Bem, a bolha do grande cassino furou. Ainda não rebentou completamente; razão pela qual não se pode ainda prever qual vai ser o tamanho dessa crise que esta ai apavorando o mundo. O PIB mundial é de cerca de 60 trilhões de dólares; o endividamento global é de algo como 130 trilhões, mais do que o dobro do PIB; mas o volume dos negócios no grande cassino, ninguém sabe ao certo a quanto vai. Fala-se em algo como 600 trilhões! Então, é realmente para se ter medo; não é sem fortes razões que os governos mais ricos estão tão preocupados, chegando ao cúmulo de estatizar bancos, os neoliberais de ontem (!). É que o estouro pode vir a ser catastrófico. Para todo o mundo: menos para a China, talvez, porque lá o governo não deixou as empresas entrarem no cassino; mais para a Islândia, que era o verdadeiro modelo neoliberal, e já faliu. E o Brasil?

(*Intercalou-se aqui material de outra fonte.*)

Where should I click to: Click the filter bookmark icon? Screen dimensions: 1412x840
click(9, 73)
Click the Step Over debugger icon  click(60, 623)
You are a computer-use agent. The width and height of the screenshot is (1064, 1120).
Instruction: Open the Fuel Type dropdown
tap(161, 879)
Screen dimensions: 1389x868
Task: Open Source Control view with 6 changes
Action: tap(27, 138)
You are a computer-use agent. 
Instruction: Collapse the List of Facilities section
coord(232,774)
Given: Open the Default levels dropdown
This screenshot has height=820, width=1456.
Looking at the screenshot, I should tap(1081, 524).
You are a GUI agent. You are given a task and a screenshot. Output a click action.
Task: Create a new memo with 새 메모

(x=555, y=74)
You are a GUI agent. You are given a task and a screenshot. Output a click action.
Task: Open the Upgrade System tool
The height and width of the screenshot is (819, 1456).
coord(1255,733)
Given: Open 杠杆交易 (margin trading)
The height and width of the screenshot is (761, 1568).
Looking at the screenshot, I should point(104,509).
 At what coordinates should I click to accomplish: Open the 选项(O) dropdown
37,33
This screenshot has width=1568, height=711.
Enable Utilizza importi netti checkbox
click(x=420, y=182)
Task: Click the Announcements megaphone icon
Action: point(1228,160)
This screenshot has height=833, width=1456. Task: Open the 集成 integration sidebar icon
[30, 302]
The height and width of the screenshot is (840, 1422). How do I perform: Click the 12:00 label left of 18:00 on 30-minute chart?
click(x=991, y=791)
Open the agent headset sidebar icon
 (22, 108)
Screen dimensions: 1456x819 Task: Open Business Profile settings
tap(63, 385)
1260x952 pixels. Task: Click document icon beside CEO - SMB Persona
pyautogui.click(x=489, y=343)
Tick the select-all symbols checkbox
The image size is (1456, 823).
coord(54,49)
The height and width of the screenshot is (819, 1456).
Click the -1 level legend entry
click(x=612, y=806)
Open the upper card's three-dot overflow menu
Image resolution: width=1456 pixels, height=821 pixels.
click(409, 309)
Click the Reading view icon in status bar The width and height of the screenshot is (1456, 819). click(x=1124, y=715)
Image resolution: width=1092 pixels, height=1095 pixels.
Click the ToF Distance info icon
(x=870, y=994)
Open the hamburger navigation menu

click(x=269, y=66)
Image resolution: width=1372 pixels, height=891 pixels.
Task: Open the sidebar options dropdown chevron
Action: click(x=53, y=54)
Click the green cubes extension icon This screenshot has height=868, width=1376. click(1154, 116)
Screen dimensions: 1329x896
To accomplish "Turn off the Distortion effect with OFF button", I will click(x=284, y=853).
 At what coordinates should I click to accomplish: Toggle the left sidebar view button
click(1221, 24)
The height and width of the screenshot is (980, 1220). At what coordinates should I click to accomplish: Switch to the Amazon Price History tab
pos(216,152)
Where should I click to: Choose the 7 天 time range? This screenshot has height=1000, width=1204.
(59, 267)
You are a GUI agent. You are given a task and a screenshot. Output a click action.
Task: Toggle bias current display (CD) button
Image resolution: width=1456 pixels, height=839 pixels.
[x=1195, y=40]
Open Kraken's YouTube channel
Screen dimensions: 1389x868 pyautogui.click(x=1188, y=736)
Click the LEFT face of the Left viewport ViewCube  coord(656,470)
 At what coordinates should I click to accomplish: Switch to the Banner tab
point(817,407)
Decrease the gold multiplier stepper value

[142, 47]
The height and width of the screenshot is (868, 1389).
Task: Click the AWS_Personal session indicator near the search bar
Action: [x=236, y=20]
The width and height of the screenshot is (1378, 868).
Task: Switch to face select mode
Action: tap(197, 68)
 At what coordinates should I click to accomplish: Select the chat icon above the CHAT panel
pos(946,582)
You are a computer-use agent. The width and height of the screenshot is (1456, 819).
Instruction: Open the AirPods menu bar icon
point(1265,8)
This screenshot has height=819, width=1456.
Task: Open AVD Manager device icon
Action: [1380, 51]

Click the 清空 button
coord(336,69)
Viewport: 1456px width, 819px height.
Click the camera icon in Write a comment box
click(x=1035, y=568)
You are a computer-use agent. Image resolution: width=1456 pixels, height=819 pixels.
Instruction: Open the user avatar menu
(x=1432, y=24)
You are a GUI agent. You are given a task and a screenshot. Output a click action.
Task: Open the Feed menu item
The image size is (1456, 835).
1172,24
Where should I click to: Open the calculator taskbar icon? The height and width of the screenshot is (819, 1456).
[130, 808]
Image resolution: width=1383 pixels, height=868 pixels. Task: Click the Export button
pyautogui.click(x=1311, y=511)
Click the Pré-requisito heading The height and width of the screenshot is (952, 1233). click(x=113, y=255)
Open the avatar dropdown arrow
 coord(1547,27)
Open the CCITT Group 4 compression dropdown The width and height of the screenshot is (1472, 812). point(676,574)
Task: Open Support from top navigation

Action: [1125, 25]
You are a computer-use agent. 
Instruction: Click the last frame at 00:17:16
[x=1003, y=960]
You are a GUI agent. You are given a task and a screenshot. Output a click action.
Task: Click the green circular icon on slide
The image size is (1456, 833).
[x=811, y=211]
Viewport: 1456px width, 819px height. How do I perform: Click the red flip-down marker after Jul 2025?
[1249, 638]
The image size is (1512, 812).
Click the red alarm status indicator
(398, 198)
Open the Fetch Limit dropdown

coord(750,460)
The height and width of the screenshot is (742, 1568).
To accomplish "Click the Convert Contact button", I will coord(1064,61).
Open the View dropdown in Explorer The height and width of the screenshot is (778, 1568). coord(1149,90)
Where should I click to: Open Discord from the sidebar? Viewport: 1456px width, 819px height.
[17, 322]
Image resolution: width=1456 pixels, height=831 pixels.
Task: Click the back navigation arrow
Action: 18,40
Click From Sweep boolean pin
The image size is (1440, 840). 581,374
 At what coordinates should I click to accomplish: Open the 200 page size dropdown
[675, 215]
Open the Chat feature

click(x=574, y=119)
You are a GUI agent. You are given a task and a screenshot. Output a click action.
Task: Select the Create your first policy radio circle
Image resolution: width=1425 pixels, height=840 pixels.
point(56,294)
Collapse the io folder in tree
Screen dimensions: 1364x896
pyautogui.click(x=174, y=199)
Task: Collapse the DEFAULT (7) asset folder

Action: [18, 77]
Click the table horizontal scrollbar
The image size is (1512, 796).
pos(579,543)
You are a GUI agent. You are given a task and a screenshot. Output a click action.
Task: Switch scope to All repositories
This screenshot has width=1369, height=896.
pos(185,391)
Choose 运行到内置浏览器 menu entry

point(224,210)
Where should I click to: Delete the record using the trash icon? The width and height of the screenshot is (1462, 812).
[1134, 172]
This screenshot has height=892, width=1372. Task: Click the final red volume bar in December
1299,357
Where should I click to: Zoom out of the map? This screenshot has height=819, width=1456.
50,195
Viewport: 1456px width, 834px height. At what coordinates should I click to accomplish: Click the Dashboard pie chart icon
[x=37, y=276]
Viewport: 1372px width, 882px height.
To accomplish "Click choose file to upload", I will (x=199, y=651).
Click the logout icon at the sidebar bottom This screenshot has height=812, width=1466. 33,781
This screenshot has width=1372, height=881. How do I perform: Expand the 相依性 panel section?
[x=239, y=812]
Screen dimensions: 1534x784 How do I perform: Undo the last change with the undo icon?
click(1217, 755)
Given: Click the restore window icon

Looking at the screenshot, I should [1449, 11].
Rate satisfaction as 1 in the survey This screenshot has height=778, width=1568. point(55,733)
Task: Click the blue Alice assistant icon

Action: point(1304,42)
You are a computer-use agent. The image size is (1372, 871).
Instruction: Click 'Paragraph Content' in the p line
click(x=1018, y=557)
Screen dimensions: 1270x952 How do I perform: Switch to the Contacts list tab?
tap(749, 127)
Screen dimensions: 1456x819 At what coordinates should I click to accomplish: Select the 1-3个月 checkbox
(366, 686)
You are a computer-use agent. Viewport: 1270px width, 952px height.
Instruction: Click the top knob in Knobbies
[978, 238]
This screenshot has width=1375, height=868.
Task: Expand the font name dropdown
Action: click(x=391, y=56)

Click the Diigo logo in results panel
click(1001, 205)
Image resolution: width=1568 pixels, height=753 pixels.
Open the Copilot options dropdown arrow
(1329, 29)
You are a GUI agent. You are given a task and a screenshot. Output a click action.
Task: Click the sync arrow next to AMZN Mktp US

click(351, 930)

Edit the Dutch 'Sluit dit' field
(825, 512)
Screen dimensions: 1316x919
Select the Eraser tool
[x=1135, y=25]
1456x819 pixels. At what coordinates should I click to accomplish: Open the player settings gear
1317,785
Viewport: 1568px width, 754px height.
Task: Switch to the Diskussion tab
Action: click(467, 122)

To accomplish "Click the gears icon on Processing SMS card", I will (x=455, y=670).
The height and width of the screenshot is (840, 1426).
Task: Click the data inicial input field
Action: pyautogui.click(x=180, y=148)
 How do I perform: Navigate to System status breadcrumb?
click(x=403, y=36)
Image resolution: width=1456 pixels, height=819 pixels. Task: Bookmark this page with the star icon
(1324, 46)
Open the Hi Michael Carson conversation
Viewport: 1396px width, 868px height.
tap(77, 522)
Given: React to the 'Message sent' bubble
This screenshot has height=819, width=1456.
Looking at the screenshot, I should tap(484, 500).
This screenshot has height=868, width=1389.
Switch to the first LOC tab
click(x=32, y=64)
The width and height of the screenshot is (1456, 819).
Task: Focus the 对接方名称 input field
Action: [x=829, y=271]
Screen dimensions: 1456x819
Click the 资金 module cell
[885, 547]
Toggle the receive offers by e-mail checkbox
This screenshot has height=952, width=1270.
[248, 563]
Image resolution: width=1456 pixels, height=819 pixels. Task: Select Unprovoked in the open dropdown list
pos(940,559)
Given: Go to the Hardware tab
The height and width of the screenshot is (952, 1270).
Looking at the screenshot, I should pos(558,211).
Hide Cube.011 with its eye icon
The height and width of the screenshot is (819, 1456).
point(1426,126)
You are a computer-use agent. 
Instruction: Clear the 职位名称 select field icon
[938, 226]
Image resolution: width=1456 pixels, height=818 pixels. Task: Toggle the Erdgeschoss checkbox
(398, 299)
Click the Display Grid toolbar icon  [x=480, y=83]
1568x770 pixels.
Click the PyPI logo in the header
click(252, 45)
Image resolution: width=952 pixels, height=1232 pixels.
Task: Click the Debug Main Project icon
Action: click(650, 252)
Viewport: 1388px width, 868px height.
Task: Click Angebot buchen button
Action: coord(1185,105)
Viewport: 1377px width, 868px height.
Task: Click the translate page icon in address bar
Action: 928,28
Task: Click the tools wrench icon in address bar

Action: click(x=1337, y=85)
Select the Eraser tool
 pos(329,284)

Bem, o Brasil tem uma liderança política forte e competente, prestigiada no mundo, o que é sumamente importante numa hora de emergência. O problema é que o governo não sabe, nem ninguém sabe, a extensão e a profundidade do comprometimento das empresas com esse cassino financeiro mundial. Quantas e quais são essas empresas? Apareceram algumas: Aracruz, Sadia, Votorantim, agora a Embraer, quais outras? Quantas? Mais cem? Mais duzentas? E os Bancos? E a quanto montam os comprometimentos e as perdas? Ninguém sabe, nem mesmo o senhor Meirelles; o neoliberalismo era isso, liberdade absoluta, sem dar satisfação a ninguém. E a falta de informação é terrível, porque abre espaço para toda sorte de especulação e de instabilidade. A queda de valor do Real frente ao dólar foi um sintoma realmente assustador; foi muito forte e muito rápida. O que quer dizer? Não se sabe. O senhor Meirelles continua segurando os nossos juros lá em cima, quando o mundo inteiro procura baixar os seus para fugir da recessão ameaçadora.

Roberto Saturnino Braga, ex-senador, membro do Conselho Curador da Fundação Perseu Abramo.